Know What Legal Authority You Have:
Caregivers often have to assist a loved one with making decisions, sometimes informally by helping write out checks, providing helpful reminders, and sometimes formally by assuming legal responsibility for decisions. Legal authority comes in three ways: (1) through powers of attorney for financial decisions and for health care decisions; (2) for health-care decisions only, many states authorize a close family member to step in as surrogate decision-maker for some or all treatment decisions, typically in a next-of-kin order of priority; and (3) through a guardianship or conservatorship proceeding in the local courts. This should be a last resort, where good planning was not done ahead of time or the loved on is not manageable.
Appoint a Health Care Agent:
Your loved one and you should complete a Health Care Power of Attorney. This legal tool appoints someone to make health-care decisions for you when you are unable to make them. You can also provide guidelines for how decisions should be made. Forms are available from many sources, but don’t just grab one and fill out a form. Completing them requires thoughtful reflection and conversation about one’s values and priorities in life.
Complete a Financial Power of Attorney:
Don’t rely on joint bank accounts. They can be fine for limited amounts of money for daily bill paying, but not as the primary tool of financial management. Joint bank accounts raise questions about intended ownership, gifting, misuse of funds, rights of creditors, and inheritance that can make a mess of family finances. You and your loved ones should designate someone trustworthy to manage your financial affairs through a power of attorney. Be careful not to assume that powers of attorney are simple, standardized documents. They are not. They need to be tailored to individual needs and circumstances. Without that, a power of attorney can be a blank check for financial exploitation. Certain powers need special consideration in drafting, such as powers to make gifts, change beneficiaries of insurance, or to sell one’s home. Financial reporting to another family member is an important option to consider. Look for an attorney experienced in elder law. This is one matter in which the legal costs will be worth it.
Manage Social Security/Veterans Benefits:
Managing someone else’s Social Security benefits requires being appointed as a representative payee. Powers of attorney are not recognized by the SSA. Once approved, checks are paid to the caregiver, to be managed on behalf of the beneficiary. The Veterans Administration has a similar procedure for appointing what they call a VA fiduciary. Other government entities may have similar procedures. To find more information, go to www.ssa.gov or www.va.gov.
Know Your Rights of Access to Health Information:
Health care providers can’t disclose a patient’s personal health information without consent, except in limited circumstances. While your loved one has capacity, they can consent to your access to information. But being an agent under a health care power of attorney legally authorize access to health information when your loved one lacks capacity. Without that, health care providers have broad discretion under the law to determine whether it is in the patient’s best interest to share information with you or any other family member. To learn more, see www.hhs.gov/hipaa/for-individuals.

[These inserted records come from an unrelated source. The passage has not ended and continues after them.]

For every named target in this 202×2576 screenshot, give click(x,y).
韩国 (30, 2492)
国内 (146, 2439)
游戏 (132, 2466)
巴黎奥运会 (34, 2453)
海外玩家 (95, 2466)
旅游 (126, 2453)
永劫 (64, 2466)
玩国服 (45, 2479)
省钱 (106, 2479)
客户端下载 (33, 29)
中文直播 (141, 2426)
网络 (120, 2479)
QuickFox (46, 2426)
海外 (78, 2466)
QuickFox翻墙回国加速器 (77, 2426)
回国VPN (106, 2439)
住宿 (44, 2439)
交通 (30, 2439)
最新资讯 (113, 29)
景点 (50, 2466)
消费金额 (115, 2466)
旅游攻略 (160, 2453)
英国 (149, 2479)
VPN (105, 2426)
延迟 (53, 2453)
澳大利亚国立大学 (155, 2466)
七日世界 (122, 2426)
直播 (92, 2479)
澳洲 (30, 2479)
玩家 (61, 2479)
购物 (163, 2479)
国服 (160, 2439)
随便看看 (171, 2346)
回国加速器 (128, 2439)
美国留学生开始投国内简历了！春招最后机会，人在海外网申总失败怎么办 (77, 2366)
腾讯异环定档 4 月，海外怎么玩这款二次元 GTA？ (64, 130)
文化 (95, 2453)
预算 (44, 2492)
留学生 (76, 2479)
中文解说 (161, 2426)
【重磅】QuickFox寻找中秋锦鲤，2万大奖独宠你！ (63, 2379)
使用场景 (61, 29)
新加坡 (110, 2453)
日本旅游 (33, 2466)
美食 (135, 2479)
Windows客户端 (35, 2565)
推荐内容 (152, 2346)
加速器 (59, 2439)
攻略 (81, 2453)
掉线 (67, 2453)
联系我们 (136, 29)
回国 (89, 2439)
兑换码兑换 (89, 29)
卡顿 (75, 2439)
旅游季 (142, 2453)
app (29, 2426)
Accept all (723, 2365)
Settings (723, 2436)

Know the Signs of Abuse, Neglect, and Exploitation:
Caregivers are the front line of protection against abuse and neglect and financial exploitation of loved ones. Individuals with diminished capacity are an especially vulnerable group. Be knowledgeable of the sign of abuse and exploitation and take action when you see red flags. See the National Center on Elder Abuse for more information about spotting and responding to elder abuse, neglect, and exploitation: https://ncea.acl.gov.

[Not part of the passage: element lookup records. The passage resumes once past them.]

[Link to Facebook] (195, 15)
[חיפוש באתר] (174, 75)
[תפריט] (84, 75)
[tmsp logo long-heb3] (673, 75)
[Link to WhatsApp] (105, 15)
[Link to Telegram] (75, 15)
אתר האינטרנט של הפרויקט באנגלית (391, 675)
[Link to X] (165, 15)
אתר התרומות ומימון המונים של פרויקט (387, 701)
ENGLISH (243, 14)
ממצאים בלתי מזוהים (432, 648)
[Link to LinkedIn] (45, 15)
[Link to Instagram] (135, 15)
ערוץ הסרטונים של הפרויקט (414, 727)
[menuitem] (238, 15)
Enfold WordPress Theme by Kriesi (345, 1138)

Understand Your Rights Under the Family and Medical Leave Act (FMLA):
The FMLA entitles you to up to 12 weeks of unpaid job-protected leave per year to care for one’s parent, spouse, or child. But the Act applies only to employers with more than 50 employees and requires you to have worked more than a year. Some employers voluntarily provide family and medical leave even though not required, and some even provide paid leave. Check your employee benefits. To learn more, see www.dol.gov/whd/fmla
Consider a Personal Care Agreement:
Caregiving often requires a financial sacrifice, especially if work must be cut back or given up because of caregiving responsibilities. Loved ones with financial means who receive care from a family member sometimes wish to provide compensation for the caregiver. This sounds like it should be a pretty simple arrangement, but it is not. It can create serious problems with health benefits such as Medicaid, tax questions, and family conflict. Use a formal personal care agreement to spell out terms and expectations. To do this, consult with a lawyer experienced in elder law.